Stored data
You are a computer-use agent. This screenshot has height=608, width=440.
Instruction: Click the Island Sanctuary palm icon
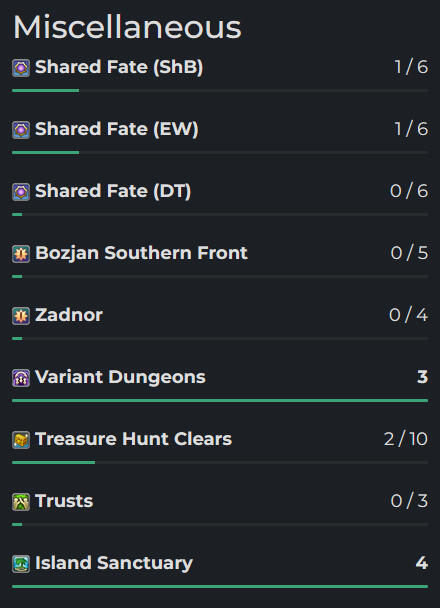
---
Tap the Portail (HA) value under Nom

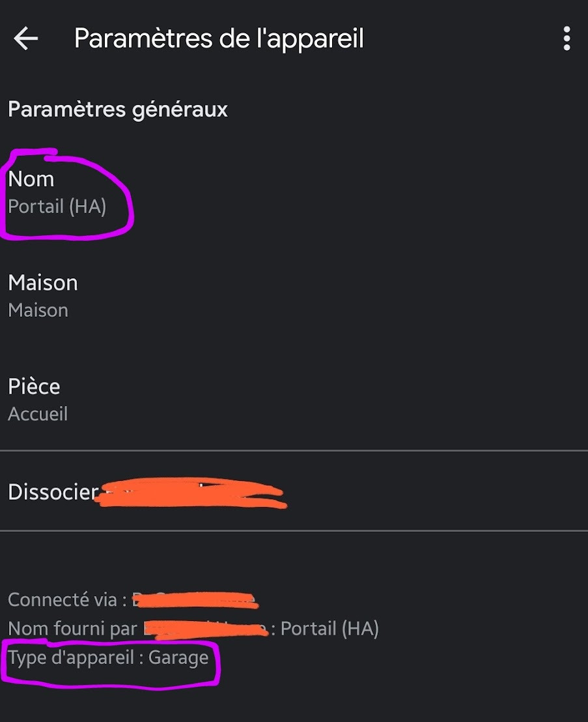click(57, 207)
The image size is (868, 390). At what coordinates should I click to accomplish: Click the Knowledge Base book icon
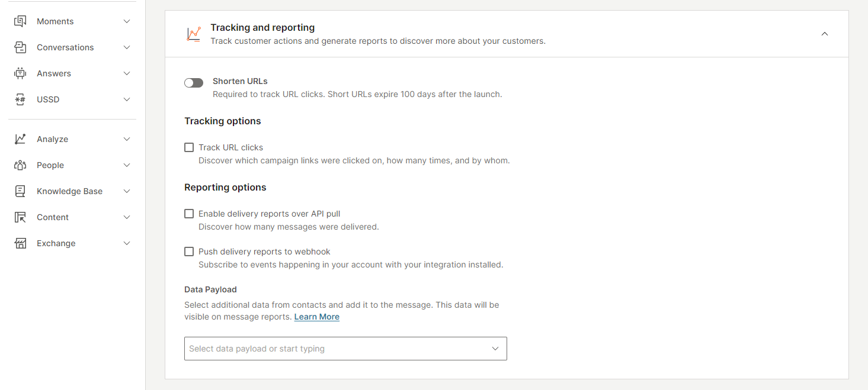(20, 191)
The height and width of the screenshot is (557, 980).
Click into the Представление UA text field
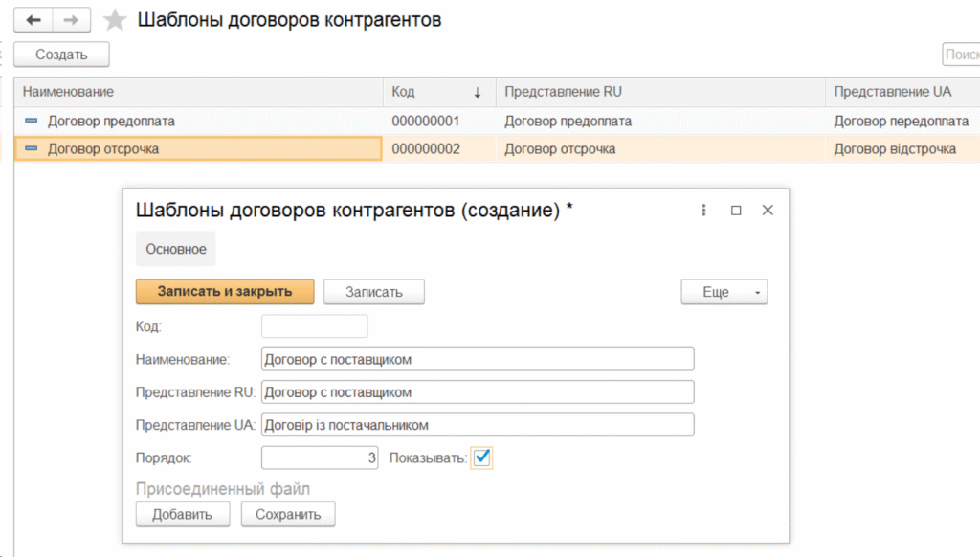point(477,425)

Goal of the exercise
Find the lines in the entries above where "screenshot" occurs, and copy each of them.

Solution for this problem
You are a computer-use agent. This screenshot has height=608, width=440.
The height and width of the screenshot is (557, 980).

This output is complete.